An ephemeron is a data structure that solves two related problems in garbage collected systems. On the one hand, an ephemeron provides a notification when some object is about to be collected. On the other hand, an ephemeron allows data to be associated with some object without creating a reference to that object that will prevent the object from being collected. An ephemeron is a key-value pair, where the key is the object that the ephemeron guards, notifying the system when that object is collectable, and the value can be any data associated with the object such as a property list, and which may be empty. Since the elements of the property list may refer back to the key, they may prevent collection of that key. But the ephemeron is treated specially by the garbage collector. The value field is not traced until the key is found to be reachable from the system roots other than through ephemeron keys. The set of ephemerons whose keys are only reachable from ephemeron keys are then holding onto keys that are ready to be collected; these objects are not reachable from the roots except through ephemerons. When the garbage collector detects such a set, the ephemerons are queued for notification and their keys and values are traced. Hence ephemerons both detect objects that are ready for collection and break the cycles that can prevent objects from being collected.
In computer science, finalization occurs when a garbage collector (GC) informs an application that an object is "almost collectable". It is used to help an application maintain its invariants. Weak references may be used by a garbage collector to determine the objects that are almost collectable. Seen both as key-value pairs, the main difference between weak references and an ephemerons is the way the garbage collector treats them. For weak references, the garbage collector always follows the value in the key-value pair. For ephemerons, instead, the garbage collector doesn't follow the value but queues the ephemeron for further observation at a second stage: after the first tracing phase is done, it runs through the queue looking at each ephemeron and if its key was seen, then it follows its value. This subtle difference impacts in graphs with some kinds of cycles, where weak pairs do not describe correctly that an object ought to be "almost collectable". For example, consider a key-value pair with weak references where the key is an object and the value is a set of properties attached to the object. It is expected that when the object is ready to be collected, the properties will also go away.
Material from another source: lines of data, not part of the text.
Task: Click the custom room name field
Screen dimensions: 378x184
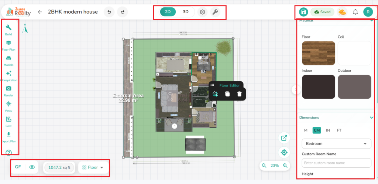Action: pyautogui.click(x=336, y=163)
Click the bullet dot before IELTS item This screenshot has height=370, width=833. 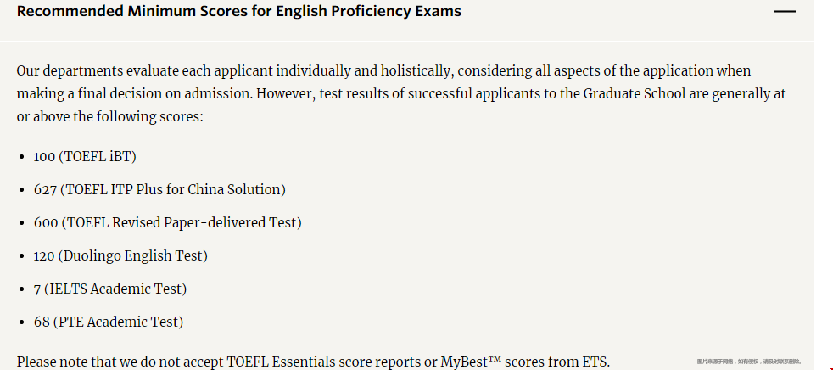click(x=21, y=289)

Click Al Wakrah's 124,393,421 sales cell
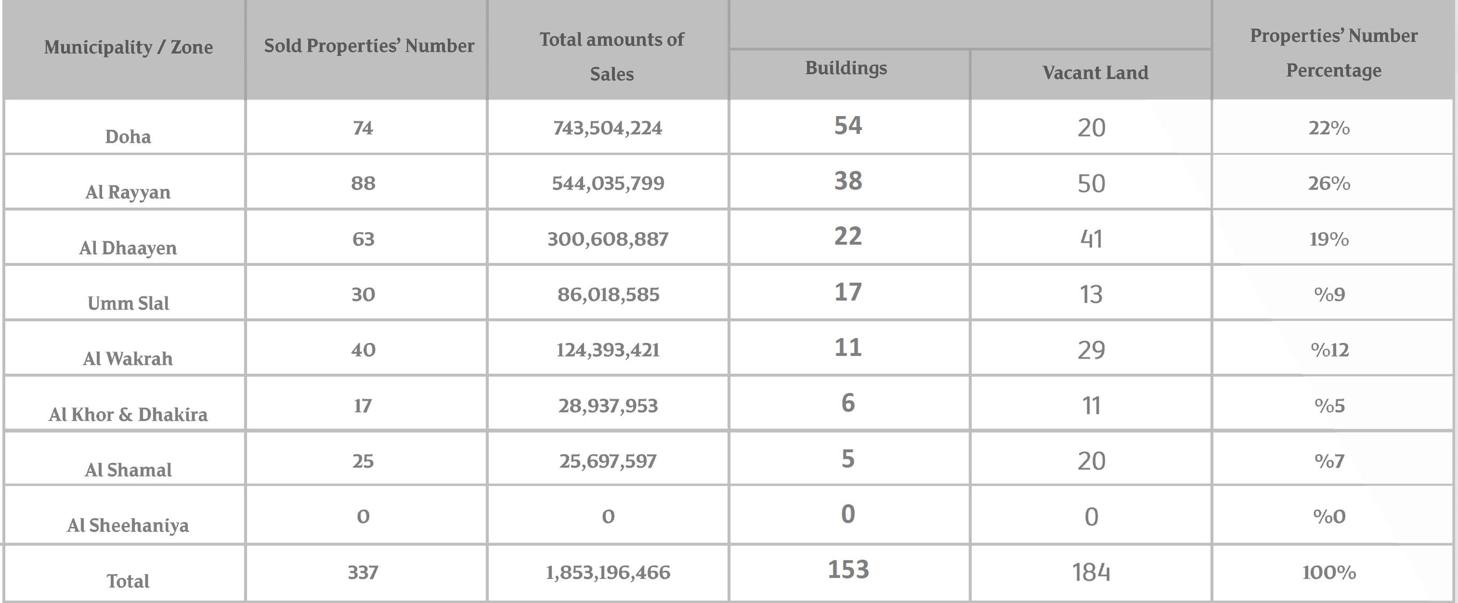tap(608, 350)
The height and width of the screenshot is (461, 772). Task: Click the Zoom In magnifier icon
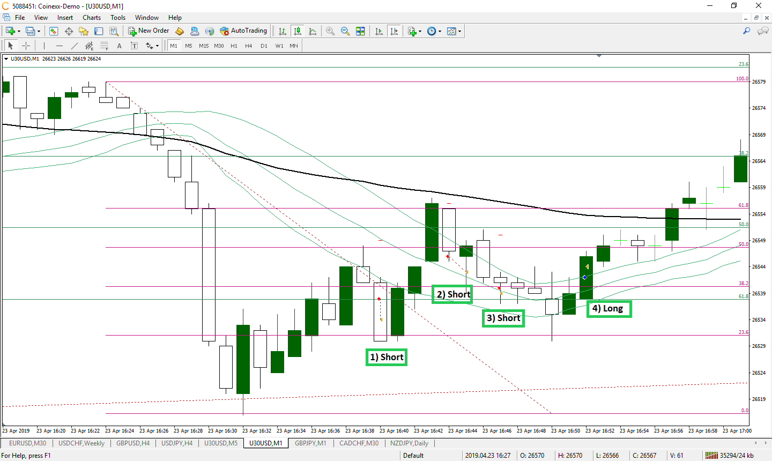330,31
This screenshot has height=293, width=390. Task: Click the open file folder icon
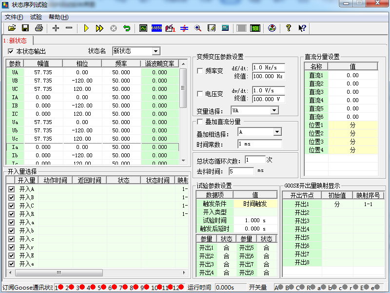click(x=12, y=28)
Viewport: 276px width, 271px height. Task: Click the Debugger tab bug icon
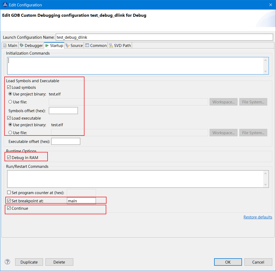pyautogui.click(x=22, y=45)
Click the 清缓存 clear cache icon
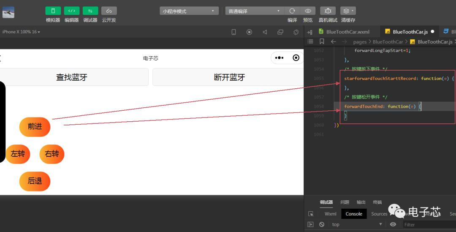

But if the value, possibly transitively, maps to its own key (the object), then the object will never be collected. If an ephemeron was used instead, the value wouldn't have been followed unless the object was proved alive, solving the cycle. Ephemerons are similar to weak pairs, but an object in an ephemeron's key field may be classed as "almost collectable" even if it is reachable from the ephemeron's value fields.[1]
An ephemeron is an object which refers strongly to its contents as long as the ephemeron's key is not garbage collected, and weakly from then on. Ephemerons solve a problem which is commonly found when trying to "attach" properties to objects by using a registry. When some property should be attached to an object, the property should (in terms of GC behavior) typically have the life-time that an instance variable of this object would have. However, this is complicated by having an external association between the object and its property such as:
property --------- registry --------- association --------- object
Here, the registry (a third party) will hold onto the association itself which would require manual removal from the registry (instead of automated garbage collection). While this problem can always be solved in any given concrete situation by using one of the various weak association types, choosing the 'right' kind of association depends on a variety of factors some of which can change dynamically.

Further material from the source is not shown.